The shield functionality fits directly in your LLM workflow.

sbpayne•5mo ago
This is great but it does not “prevent”; it reduces the chances of. NER is not 100% performant. It is very good in many cases, but use with caution!
jgalt212•5mo ago
This entire universe is probabilistic.
wombatpm•5mo ago
There is an extension for PostGres, https://postgresql-anonymizer.readthedocs.io that allows you to mask data by user or group at the schema level with the options to return full mask, partial mask or dummy data.
jgalt212•5mo ago
How can one use this for logging? Won't the LLM performance lag grind your application to a halt?
woadwarrior01•5mo ago
They're using MITIE[1] models for NER. And MITIE models aren't LLMs. They're way lighter: word embeddings with SVM classifiers.

[1]: https://github.com/mit-nlp/MITIE

thinkingemote•5mo ago
Can filters of this type be used when doing a screenshare or streaming? E.g any application that is on the screen.
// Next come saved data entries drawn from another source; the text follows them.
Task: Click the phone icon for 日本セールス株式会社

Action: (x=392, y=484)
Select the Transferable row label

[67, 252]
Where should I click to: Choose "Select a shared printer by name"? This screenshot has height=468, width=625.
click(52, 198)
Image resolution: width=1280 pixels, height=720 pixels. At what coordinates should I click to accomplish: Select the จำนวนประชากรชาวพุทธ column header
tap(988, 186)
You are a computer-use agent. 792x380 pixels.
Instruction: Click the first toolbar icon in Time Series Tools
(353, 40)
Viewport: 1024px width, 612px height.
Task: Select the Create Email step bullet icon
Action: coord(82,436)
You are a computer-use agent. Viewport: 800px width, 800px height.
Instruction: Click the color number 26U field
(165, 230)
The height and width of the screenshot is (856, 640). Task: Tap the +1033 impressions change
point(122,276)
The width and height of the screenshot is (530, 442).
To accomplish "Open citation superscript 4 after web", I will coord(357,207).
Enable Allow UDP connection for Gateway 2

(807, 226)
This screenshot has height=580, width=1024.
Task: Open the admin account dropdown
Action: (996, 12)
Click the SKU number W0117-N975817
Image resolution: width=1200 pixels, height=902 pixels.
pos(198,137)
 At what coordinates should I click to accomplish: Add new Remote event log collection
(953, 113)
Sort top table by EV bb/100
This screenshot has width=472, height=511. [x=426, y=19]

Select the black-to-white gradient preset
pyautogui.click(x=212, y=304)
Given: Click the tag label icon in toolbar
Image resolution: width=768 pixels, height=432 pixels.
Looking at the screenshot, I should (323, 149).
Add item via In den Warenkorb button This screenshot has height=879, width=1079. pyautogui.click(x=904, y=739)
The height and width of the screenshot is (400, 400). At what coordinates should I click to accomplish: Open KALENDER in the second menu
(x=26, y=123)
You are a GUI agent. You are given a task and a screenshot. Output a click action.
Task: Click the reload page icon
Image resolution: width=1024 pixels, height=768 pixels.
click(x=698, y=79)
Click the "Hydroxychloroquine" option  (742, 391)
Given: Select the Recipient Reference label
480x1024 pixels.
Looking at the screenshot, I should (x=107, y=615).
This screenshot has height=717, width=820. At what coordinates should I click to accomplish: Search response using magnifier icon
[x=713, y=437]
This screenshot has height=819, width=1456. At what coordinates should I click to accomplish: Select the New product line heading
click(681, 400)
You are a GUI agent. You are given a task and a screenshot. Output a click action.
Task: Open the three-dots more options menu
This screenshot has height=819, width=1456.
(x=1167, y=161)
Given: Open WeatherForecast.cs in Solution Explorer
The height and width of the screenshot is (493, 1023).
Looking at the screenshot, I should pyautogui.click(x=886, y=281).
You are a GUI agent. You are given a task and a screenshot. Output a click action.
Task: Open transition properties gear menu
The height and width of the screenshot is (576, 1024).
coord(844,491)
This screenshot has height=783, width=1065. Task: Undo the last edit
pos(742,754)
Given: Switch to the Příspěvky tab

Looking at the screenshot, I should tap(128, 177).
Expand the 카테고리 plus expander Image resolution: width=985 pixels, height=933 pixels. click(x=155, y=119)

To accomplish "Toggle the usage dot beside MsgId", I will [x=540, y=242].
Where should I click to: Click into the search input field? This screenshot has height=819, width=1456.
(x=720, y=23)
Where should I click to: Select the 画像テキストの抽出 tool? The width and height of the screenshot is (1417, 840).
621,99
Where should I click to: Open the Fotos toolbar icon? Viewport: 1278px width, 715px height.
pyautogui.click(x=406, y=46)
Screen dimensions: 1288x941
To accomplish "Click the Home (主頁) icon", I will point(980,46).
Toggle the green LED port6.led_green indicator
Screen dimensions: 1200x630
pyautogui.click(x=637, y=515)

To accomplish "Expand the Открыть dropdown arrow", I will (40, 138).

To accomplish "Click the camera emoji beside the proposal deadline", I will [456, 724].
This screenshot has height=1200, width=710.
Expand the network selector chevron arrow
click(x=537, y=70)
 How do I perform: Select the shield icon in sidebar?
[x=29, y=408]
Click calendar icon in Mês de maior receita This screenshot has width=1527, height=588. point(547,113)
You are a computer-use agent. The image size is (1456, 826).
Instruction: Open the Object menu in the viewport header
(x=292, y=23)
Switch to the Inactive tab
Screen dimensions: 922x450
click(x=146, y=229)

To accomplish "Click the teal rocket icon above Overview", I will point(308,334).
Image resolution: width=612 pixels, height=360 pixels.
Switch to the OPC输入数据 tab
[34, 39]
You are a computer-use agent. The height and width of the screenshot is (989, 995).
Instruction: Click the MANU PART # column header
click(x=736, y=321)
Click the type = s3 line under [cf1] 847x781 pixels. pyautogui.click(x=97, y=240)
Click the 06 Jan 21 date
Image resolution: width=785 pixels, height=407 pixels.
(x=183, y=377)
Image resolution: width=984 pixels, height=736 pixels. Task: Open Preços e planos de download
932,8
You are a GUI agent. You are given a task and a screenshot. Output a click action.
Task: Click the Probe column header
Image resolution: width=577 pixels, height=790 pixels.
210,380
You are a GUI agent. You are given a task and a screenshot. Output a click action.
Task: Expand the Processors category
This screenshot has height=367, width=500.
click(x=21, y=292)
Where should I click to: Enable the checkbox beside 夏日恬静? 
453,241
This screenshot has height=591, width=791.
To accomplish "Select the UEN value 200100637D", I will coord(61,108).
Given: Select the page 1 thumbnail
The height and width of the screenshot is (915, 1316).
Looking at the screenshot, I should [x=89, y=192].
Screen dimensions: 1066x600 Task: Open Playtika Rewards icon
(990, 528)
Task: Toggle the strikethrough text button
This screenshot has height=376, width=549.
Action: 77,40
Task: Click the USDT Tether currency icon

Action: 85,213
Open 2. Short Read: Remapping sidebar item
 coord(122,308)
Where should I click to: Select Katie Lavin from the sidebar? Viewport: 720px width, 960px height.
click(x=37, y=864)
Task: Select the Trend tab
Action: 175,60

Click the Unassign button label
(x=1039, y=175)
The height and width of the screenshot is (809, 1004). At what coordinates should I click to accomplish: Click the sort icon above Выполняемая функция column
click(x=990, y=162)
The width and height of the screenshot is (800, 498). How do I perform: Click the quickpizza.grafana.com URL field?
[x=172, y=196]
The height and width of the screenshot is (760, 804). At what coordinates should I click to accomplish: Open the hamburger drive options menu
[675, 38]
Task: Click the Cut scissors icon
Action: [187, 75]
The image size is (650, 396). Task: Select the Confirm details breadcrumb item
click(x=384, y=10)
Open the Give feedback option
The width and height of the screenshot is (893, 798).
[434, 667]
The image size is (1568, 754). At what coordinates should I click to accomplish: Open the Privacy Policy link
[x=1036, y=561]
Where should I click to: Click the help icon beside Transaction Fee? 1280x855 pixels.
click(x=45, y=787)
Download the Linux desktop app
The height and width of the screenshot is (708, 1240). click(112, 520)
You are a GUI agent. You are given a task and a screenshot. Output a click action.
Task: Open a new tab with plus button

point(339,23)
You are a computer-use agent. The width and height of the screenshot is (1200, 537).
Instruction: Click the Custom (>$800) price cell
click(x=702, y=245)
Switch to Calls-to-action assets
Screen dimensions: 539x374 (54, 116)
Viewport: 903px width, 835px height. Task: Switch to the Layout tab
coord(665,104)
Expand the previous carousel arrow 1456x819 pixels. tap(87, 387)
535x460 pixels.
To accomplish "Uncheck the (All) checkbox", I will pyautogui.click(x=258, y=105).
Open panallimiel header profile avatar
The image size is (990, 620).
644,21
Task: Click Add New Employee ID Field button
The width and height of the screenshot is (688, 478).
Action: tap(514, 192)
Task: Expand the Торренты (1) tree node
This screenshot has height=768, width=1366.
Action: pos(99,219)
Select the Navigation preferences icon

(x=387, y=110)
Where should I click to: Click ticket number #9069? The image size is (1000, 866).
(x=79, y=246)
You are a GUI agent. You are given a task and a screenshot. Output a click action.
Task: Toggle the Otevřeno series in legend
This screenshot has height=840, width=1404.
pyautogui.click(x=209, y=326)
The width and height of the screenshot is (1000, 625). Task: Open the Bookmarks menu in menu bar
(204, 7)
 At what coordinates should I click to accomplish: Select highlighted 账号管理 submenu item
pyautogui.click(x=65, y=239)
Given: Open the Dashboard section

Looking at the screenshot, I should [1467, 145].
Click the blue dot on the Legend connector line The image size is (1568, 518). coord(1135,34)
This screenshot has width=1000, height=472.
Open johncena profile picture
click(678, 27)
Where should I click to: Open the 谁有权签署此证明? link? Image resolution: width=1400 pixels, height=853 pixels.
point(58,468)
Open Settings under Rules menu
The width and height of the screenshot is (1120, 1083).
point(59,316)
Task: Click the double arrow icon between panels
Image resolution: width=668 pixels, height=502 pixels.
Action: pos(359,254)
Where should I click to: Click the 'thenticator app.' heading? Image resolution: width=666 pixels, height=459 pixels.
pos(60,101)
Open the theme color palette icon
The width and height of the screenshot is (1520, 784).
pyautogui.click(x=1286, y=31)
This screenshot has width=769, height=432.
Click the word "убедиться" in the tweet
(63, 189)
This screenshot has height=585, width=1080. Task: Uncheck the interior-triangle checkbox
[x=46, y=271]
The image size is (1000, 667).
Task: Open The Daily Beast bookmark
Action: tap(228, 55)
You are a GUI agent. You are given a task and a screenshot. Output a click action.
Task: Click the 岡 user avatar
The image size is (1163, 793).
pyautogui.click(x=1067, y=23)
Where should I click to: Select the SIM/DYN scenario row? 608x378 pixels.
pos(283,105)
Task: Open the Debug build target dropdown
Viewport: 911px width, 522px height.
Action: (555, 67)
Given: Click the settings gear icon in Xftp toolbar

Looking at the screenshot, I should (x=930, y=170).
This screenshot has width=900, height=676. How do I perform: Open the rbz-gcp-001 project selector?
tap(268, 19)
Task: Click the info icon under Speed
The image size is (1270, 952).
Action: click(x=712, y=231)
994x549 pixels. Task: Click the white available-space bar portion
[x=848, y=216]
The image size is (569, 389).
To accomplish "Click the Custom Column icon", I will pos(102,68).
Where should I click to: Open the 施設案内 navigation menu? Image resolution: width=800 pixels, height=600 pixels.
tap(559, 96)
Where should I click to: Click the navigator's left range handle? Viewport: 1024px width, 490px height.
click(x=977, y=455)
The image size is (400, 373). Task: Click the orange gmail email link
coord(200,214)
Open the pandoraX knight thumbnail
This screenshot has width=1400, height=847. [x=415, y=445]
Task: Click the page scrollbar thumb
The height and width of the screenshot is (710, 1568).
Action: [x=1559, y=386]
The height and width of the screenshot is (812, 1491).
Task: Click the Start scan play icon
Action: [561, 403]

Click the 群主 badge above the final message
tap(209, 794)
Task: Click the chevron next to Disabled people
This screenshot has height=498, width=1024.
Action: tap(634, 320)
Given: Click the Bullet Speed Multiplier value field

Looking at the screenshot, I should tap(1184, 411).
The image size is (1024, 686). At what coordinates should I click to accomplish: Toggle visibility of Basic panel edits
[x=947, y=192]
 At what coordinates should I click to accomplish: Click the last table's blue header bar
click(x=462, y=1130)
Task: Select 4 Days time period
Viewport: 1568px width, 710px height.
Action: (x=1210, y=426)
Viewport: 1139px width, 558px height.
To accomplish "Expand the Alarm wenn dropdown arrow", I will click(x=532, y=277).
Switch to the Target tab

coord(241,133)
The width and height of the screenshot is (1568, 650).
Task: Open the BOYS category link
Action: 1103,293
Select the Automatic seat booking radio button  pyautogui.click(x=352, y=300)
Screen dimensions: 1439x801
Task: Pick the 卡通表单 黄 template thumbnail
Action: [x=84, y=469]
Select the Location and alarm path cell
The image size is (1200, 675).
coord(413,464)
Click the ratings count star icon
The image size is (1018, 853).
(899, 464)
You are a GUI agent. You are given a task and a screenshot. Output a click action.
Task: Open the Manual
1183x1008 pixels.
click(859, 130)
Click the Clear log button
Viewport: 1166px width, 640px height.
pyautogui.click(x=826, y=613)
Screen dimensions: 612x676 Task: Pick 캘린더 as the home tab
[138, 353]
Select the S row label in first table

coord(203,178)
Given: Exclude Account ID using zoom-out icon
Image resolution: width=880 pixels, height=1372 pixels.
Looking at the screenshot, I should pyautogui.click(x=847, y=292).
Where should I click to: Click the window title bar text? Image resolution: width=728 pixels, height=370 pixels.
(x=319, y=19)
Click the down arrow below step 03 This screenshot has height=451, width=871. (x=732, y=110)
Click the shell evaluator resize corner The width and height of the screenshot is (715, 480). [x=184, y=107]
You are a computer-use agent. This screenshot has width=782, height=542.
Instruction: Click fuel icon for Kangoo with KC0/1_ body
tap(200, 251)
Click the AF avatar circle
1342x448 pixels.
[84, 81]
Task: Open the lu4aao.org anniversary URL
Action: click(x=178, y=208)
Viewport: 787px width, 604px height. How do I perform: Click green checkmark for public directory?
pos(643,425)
Would be good to not have to worry about leaking a lot of stuff to the world.

3s•5mo ago
I think there is a difficult cost benefit analysis with screen sharing. For example, what constitutes PII in that context? Maybe the text on the screen can be extracted and redacted but what about peoples faces? What about website icons in your browser tabs lists? It feels like eventually you’d need to redact everything to have privacy or accept loads of leakage
maxbond•5mo ago
If you can run inference in real time (while doing a video call), and you can extract text through your operating system's accessibility APIs (eg the application isn't doing it's own bespoke text rendering), then probably. You'll still need to figure out where the entity appears on screen in order to censor them. (Or maybe the accessibility APIs have that information?) And you'll need some way to get in-between the OS and the screen share, like a virtual display or something.
keepamovin•5mo ago
US Marshalls told me they need tech like this, automatic redaction.